Roguelike Deckbuilder Slay the Spire Adds Depth with a Radically Different New Character
I bought Slay The Spire sometime in 2017 and against all my expectations it remains one of the most commonly opened games in my Steam library. It’s a roguelike, and a deckbuilder, and thus has a lot of hypothetical playtime in its rather simple base conceit, but it’s still incredible to me how the addition of a new, third character to the game’s loadouts has reinvigorated my love for the humble dungeon crawler.
In June, developers Mega Crit added the Defect, the third and final character (so far) to join the game’s lineup alongside the Ironclad and the Silent. Each character in Slay The Spire brings with them a unique set of cards that join the possible obtainable cards in a single run. Each run begins with a basic deck (typically five attacking cards, five defensive cards, and one card unique to the character) and as you progress upward through the titular Spire, you will be presented with opportunities to remove or add cards to your deck.

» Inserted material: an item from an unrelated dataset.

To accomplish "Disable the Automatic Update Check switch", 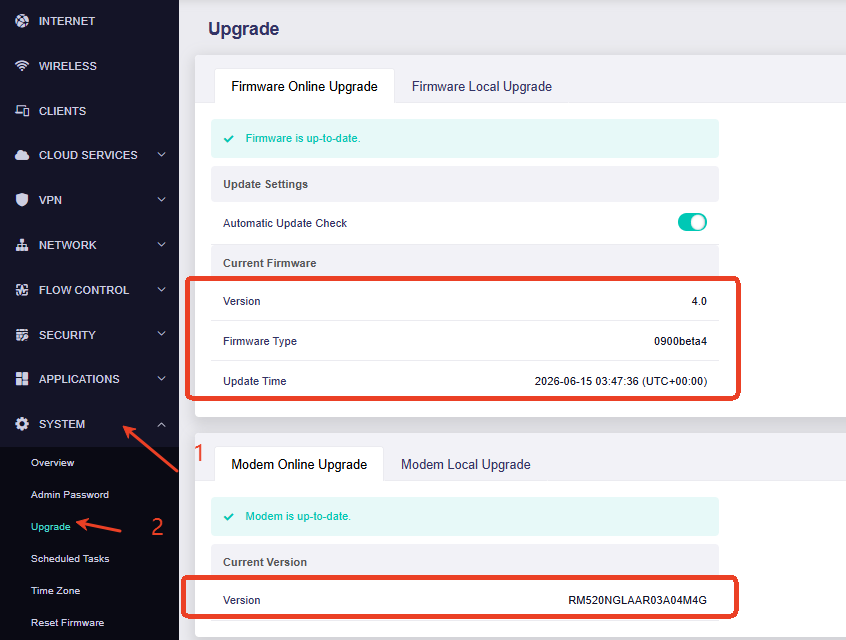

This relatively simple concept becomes a playground of different abilities and combinations. Since Slay The Spire is not a competitive multiplayer game, the necessity for “balance” in deck builds is thrown out the window. Each run becomes a miniature exercise in speccing out a deck for maximum combinations of cards, until by the third Act your hand becomes a circus of damage, abilities, powers, and defensive buildups. It’s the satisfying and strategic core of what makes Slay The Spire so enthralling.
The game’s first two characters, the sword-wielding Ironclad and the poisonous, shiv-throwing Silent, both focused on this specific type of gameplay. While each had their own possible routes to go down as far as builds (the Ironclad could spec a deck for the Anger card, for example—a zero-cost attack card that, upon draw, adds a copy of itself to the discard pile; or for maximum Strength, adding damage to each attack), they both relied on the cards themselves.
The Defect is different, and possibly the best example I’ve seen of a new character adding such newfound depth and variety to a game. The Defect also has their own attack and defensive cards, but they also have a unique ability: orb slots, above the character, that activate their held orbs at the end of the player’s turn. Stocking your orb slots with three lightning orbs deals three damage per orb to a random enemy at the end of each turn, or each frost orb grants the player two shield points at the end of a turn.
Playing as the Defect, then, feels almost less like a traditional energy-based card game (such as Hearthstone or Magic: The Gathering, games that Slay The Spire draws lineage from). The player-driven arrangement of defensive and offensive orbs (summoned by cards from your deck) feels more reminiscent of a tower defense game, or even a traditional turn-based strategy game. I found myself creating decks specifically for maximizing orb slots, whittling down the amount of cards in my deck until all I had were those useful for my strategy of maximum automated damage.
It fits the character’s aesthetic design as well—the Defect, unlike the Ironclad or the Silent, is a robot. Specifically, a defective automaton from the Spire, who is choosing to ascend out of their own free will. It’s a flavorful addition to a game that doesn’t have much in the way of defined lore—most story events in Slay The Spire are short bits of fiction between combat in semi-random encounter rooms.
For a game that feels relatively humble in its aspirations and lovingly goofy at times, I’m continually impressed by the strategic depth in its mechanics. The Defect’s wildly different playstyle becomes almost immediately understandable after a couple combat instances, and it quickly became my character of choice. There’s just something so good about finishing a turn and watching the on-screen enemies get annihilated by lightning blasts. In a game all about chain reactions, the Defect might be Slay The Spire’s best catalyst yet.